JIRA: https://issues.apache.org/jira/browse/SPARK-13674 ## What changes were proposed in this pull request? Sample operator doesn't support wholestage codegen now. This pr is to add support to it. ## How was this patch tested? A test is added into `BenchmarkWholeStageCodegen`. Besides, all tests should be passed. Author: Liang-Chi Hsieh <simonh@tw.ibm.com> Author: Liang-Chi Hsieh <viirya@gmail.com> Closes #11517 from viirya/add-wholestage-sample.

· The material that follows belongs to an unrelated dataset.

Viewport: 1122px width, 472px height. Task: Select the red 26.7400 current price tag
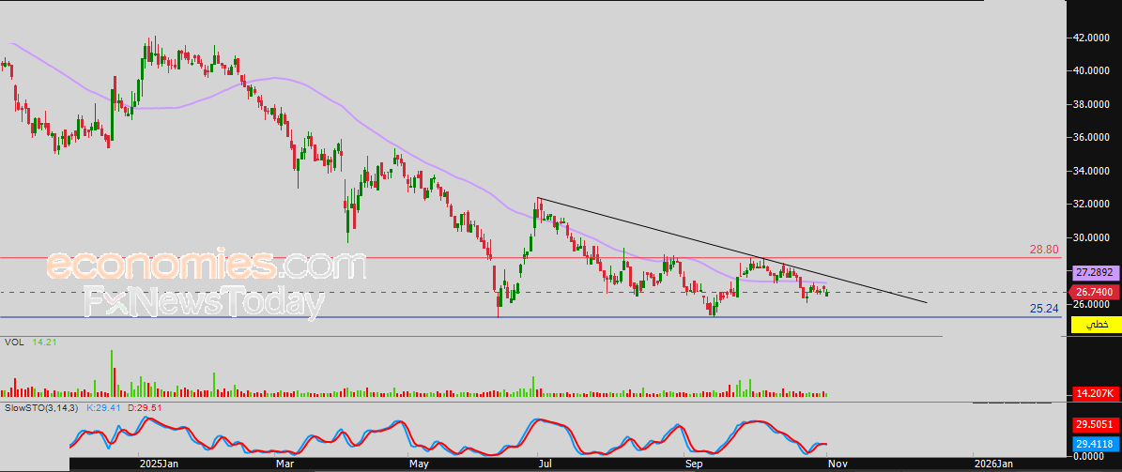[x=1095, y=293]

author: Liang-Chi Hsieh <simonh@tw.ibm.com> 2016-04-01 14:02:32 -0700
committer: Davies Liu <davies.liu@gmail.com> 2016-04-01 14:02:32 -0700
commit: 3e991dbc310a4a33eec7f3909adce50bf8268d04 (patch)
tree: fde4fe5795f815d06f5be22020618d52411ec0ae /sql/core/src/main
parent: 1b829ce13990b40fd8d7c9efcc2ae55c4dbc861c (diff)
download: spark-3e991dbc310a4a33eec7f3909adce50bf8268d04.tar.gz
spark-3e991dbc310a4a33eec7f3909adce50bf8268d04.tar.bz2
spark-3e991dbc310a4a33eec7f3909adce50bf8268d04.zip
3 files changed, 74 insertions, 14 deletions
diff --git a/sql/core/src/main/scala/org/apache/spark/sql/execution/BufferedRowIterator.java b/sql/core/src/main/scala/org/apache/spark/sql/execution/BufferedRowIterator.java
index dbea8521be..c2633a9f8c 100644
--- a/sql/core/src/main/scala/org/apache/spark/sql/execution/BufferedRowIterator.java
+++ b/sql/core/src/main/scala/org/apache/spark/sql/execution/BufferedRowIterator.java
@@ -36,6 +36,8 @@ public abstract class BufferedRowIterator {
   protected UnsafeRow unsafeRow = new UnsafeRow(0);
   private long startTimeNs = System.nanoTime();
 
+  protected int partitionIndex = -1;
+
   public boolean hasNext() throws IOException {
     if (currentRows.isEmpty()) {
       processNext();
@@ -58,7 +60,7 @@ public abstract class BufferedRowIterator {
   /**
    * Initializes from array of iterators of InternalRow.
    */
-  public abstract void init(Iterator<InternalRow> iters[]);
+  public abstract void init(int index, Iterator<InternalRow> iters[]);
 
   /**
    * Append a row to currentRows.
diff --git a/sql/core/src/main/scala/org/apache/spark/sql/execution/WholeStageCodegen.scala b/sql/core/src/main/scala/org/apache/spark/sql/execution/WholeStageCodegen.scala
index 6a779abd40..9bdf611f6e 100644
--- a/sql/core/src/main/scala/org/apache/spark/sql/execution/WholeStageCodegen.scala
+++ b/sql/core/src/main/scala/org/apache/spark/sql/execution/WholeStageCodegen.scala
@@ -17,7 +17,7 @@
 
 package org.apache.spark.sql.execution
 
-import org.apache.spark.broadcast
+import org.apache.spark.{broadcast, TaskContext}
 import org.apache.spark.rdd.RDD
 import org.apache.spark.sql.catalyst.InternalRow
 import org.apache.spark.sql.catalyst.expressions._
@@ -323,7 +323,8 @@ case class WholeStageCodegen(child: SparkPlan) extends UnaryNode with CodegenSup
           this.references = references;
         }
 
-        public void init(scala.collection.Iterator inputs[]) {
+        public void init(int index, scala.collection.Iterator inputs[]) {
+          partitionIndex = index;
           ${ctx.initMutableStates()}
         }
 
@@ -351,10 +352,10 @@ case class WholeStageCodegen(child: SparkPlan) extends UnaryNode with CodegenSup
     val rdds = child.asInstanceOf[CodegenSupport].upstreams()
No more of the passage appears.